保全管理人には松嶋英機弁護士(西村あさひ法律事務所、港区赤坂1-12-32、電話03-5562-8500)が選任された。
負債総額は(株)林原が1322億円7100万円、(株)林原生物化学研究所が636億6500万円、(株)林原商事が368億6700万円。岡山県内では過去最大の大型倒産となった。
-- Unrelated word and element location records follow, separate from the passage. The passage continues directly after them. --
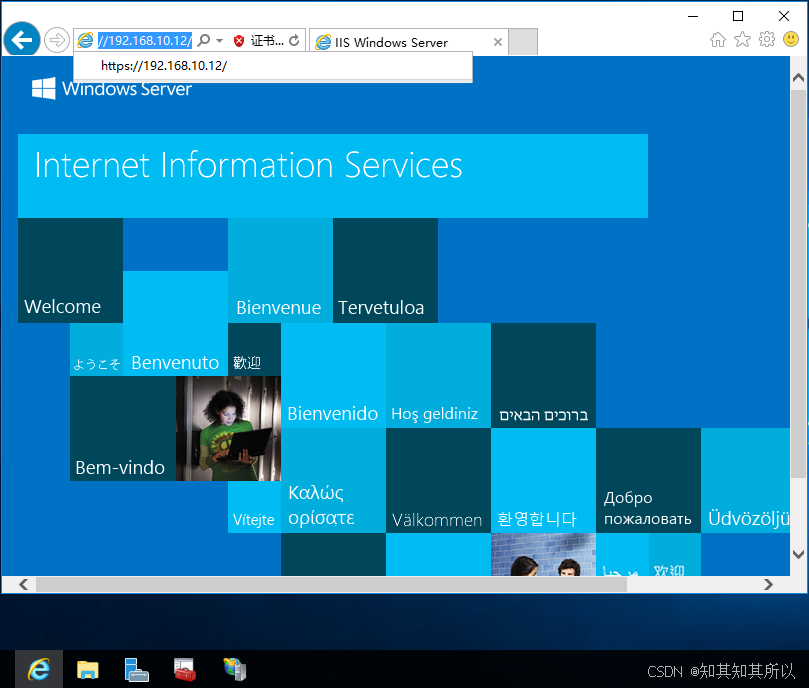
Task: Select the https://192.168.10.12/ suggestion
Action: [x=164, y=66]
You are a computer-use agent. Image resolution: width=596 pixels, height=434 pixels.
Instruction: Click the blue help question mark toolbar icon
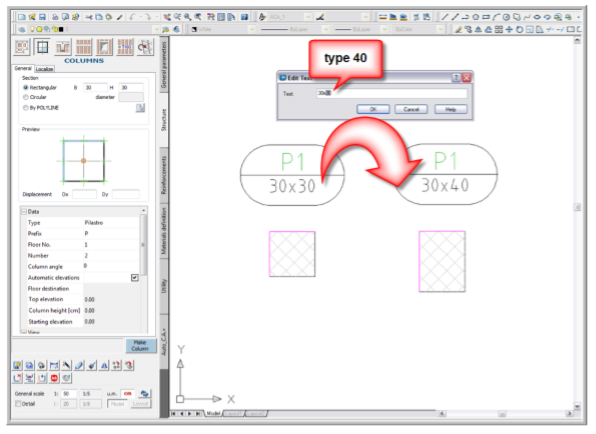pos(244,17)
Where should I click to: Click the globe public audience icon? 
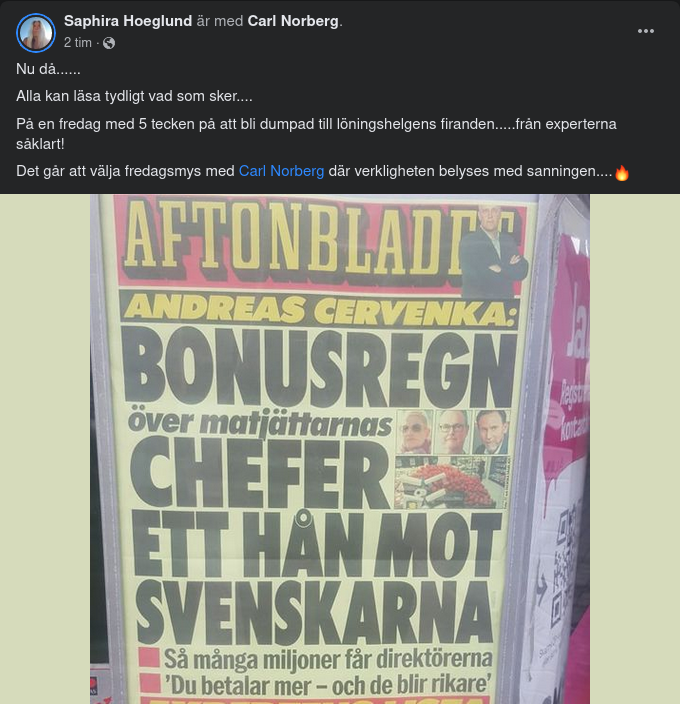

(株)林原は、麦芽水飴製造業として創業。その後、酵素を利用した機能性糖質を主力とする食品原料メーカーとして研究開発型の独自路線を歩み、全国有数のバイオ関連企業に成長。主力のトレハロースなど機能性糖質の研究から用途を拡大し、菓子・製パン・化粧品業界から医薬品、健康食品等幅広い分野に需要を広げ、高額所得法人の常連として高収益をあげていた。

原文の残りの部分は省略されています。